- [MATERIAL SHOWN]
════════════════════

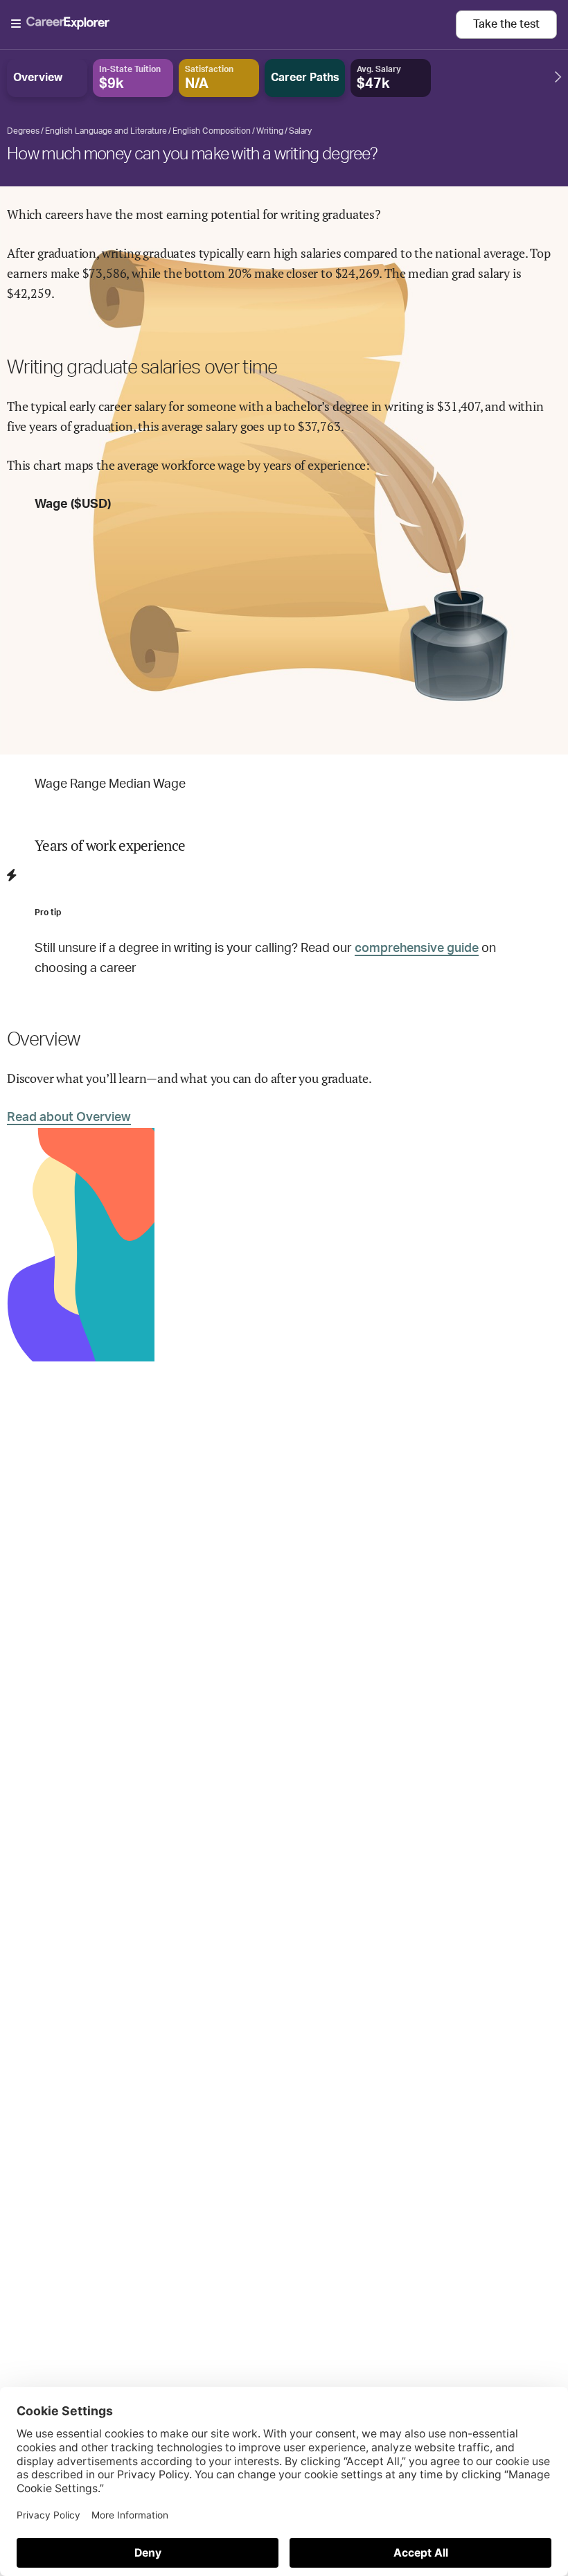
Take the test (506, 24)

════════════════════

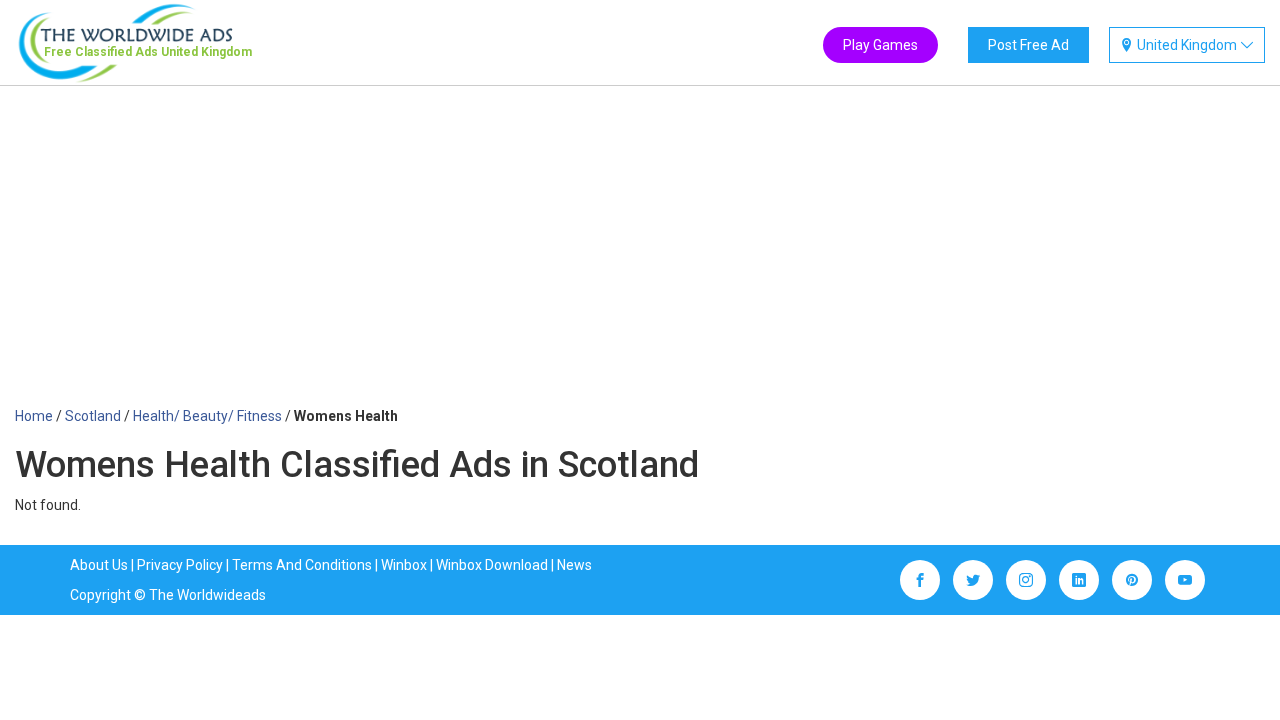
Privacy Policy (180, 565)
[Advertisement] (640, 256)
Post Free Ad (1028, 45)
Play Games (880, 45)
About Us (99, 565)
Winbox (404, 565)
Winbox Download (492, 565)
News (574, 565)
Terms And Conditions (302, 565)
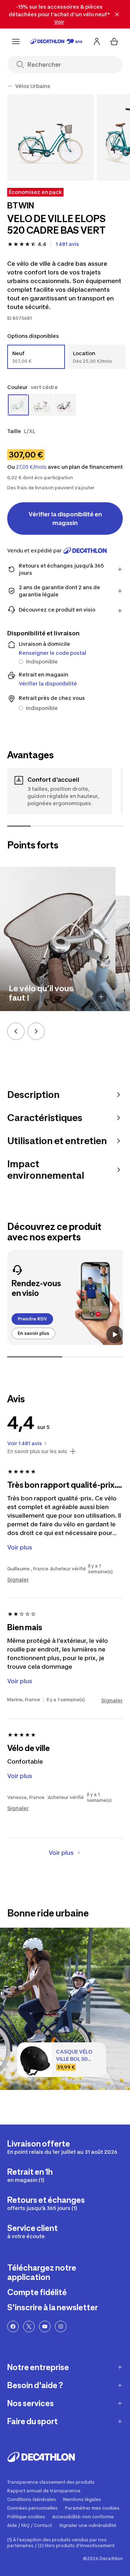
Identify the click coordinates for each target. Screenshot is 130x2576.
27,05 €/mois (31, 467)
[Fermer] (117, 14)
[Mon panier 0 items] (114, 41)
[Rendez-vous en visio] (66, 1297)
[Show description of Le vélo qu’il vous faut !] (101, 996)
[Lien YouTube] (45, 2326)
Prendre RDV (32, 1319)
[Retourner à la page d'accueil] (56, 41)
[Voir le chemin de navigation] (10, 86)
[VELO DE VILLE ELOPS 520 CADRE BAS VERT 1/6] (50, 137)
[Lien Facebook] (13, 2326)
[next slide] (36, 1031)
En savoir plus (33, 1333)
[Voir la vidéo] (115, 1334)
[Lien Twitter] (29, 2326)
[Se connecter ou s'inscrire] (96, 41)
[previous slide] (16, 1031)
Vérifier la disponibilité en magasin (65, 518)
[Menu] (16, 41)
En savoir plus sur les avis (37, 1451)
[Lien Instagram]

════════════════════

- [INSTRUCTIONS FOR THE TASK] Beginning with the line holding "27,05 €/mois (31, 467)" and ending with the line holding "[Voir le chemin de navigation] (10, 86)", write out the stretch of material above exactly; add no further lines.

- [ANSWER BOX]
27,05 €/mois (31, 467)
[Fermer] (117, 14)
[Mon panier 0 items] (114, 41)
[Rendez-vous en visio] (66, 1297)
[Show description of Le vélo qu’il vous faut !] (101, 996)
[Lien YouTube] (45, 2326)
Prendre RDV (32, 1319)
[Retourner à la page d'accueil] (56, 41)
[Voir le chemin de navigation] (10, 86)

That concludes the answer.